Avant même le début du dialogue toutefois, le porte-parole des brigades du Hezbollah, l’une des factions pro-Iran les plus radicales d’Irak, l’a rejeté.

« Il n’a aucune valeur, car le peuple irakien a déjà décidé qu’il veut la fin de l’occupation américaine », a lancé Jaafar al-Husseini, promettant de « continuer à mettre la pression sur l’Amérique ».

Avec des djihadistes terrés dans les montagnes et le désert, la véritable menace vient aujourd’hui, assurent militaires américains et irakiens, des factions pro-Iran qui tirent des roquettes ou posent des bombes au passage de convois, et revendiquent parfois des attaques hors d’Irak.

Attaques jusqu’à Riyad ?

À Riyad la semaine dernière, M. Kazimi a ainsi tenté de rassurer son ami le prince héritier saoudien, Mohammed Ben Salmane.  

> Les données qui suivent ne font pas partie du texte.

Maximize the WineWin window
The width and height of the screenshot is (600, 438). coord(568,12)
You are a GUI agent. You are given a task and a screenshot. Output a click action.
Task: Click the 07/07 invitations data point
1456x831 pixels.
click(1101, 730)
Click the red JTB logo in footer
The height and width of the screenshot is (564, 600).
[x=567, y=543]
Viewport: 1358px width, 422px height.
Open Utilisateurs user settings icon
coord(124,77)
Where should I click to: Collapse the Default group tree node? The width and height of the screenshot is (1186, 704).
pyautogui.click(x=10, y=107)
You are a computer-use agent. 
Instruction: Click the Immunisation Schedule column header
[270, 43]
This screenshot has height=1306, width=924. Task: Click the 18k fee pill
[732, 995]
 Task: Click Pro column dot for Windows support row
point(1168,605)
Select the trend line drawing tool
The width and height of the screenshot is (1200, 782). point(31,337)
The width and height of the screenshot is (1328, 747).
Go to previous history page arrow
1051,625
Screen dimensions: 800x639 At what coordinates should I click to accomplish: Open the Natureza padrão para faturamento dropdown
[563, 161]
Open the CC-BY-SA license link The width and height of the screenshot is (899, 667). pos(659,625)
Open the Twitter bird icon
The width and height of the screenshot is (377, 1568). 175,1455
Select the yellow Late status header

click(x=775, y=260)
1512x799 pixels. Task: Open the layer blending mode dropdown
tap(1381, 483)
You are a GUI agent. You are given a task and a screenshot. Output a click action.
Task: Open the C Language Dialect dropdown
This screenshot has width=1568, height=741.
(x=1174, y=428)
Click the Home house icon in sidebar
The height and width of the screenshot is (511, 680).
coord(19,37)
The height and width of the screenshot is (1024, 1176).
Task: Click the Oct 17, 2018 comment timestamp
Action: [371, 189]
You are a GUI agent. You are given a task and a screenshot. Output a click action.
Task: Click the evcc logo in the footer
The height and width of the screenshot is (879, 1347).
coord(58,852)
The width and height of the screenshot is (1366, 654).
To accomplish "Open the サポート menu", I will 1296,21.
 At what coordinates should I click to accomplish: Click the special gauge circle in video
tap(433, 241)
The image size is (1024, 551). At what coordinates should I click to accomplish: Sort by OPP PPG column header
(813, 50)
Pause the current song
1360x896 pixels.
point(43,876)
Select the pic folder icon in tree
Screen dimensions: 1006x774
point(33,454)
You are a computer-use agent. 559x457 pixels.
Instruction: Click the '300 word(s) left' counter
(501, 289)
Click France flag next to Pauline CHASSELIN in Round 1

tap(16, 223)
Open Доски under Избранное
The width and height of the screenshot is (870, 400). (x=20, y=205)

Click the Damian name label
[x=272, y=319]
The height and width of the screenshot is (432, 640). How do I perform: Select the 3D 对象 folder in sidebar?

« Nous ne permettrons aucune attaque contre le royaume. Il n’y en a eu aucune » menée depuis l’Irak, a-t-il martelé alors qu’en janvier des drones chargés d’explosifs avaient été interceptés au-dessus du palais royal de Riyad, selon des médias qui citaient des responsables américains affirmant que l’attaque était partie d’Irak.

À Bagdad, un groupuscule obscur, faux-nez des pro-Iran, a revendiqué l’attaque, un « faux » a insisté M. Kazimi.

Il avait prévu de consacrer son premier déplacement officiel à Riyad durant l’été mais, pour des raisons de santé, le roi Salmane avait demandé un report. À la place, M. Kazimi était allé à Téhéran, rencontrer notamment le guide suprême Ali Khamenei.

Après l’Arabie, le premier ministre s’est rendu à Abou Dabi où il a parlé investissements.

Avec une promesse saoudienne de multiplier par cinq les investissements en Irak – à plus de deux milliards d’euros – M. Kazimi envoie à sa propre scène politique un message : il ne veut « pas prendre parti pour un seul côté », celui de l’Iran, mais il veut aussi « développer les investissements des pays voisins », arabes et ennemis de l’Iran, explique à l’AFP un responsable irakien sous couvert d’anonymat.

Une prospérité économique qui bénéficiera également à l’Iran sous sanctions américaines. Car il a besoin d’un Irak stable pour lui acheter des marchandises et faire passer d’éventuels messages de pays arabes et vers ceux-ci.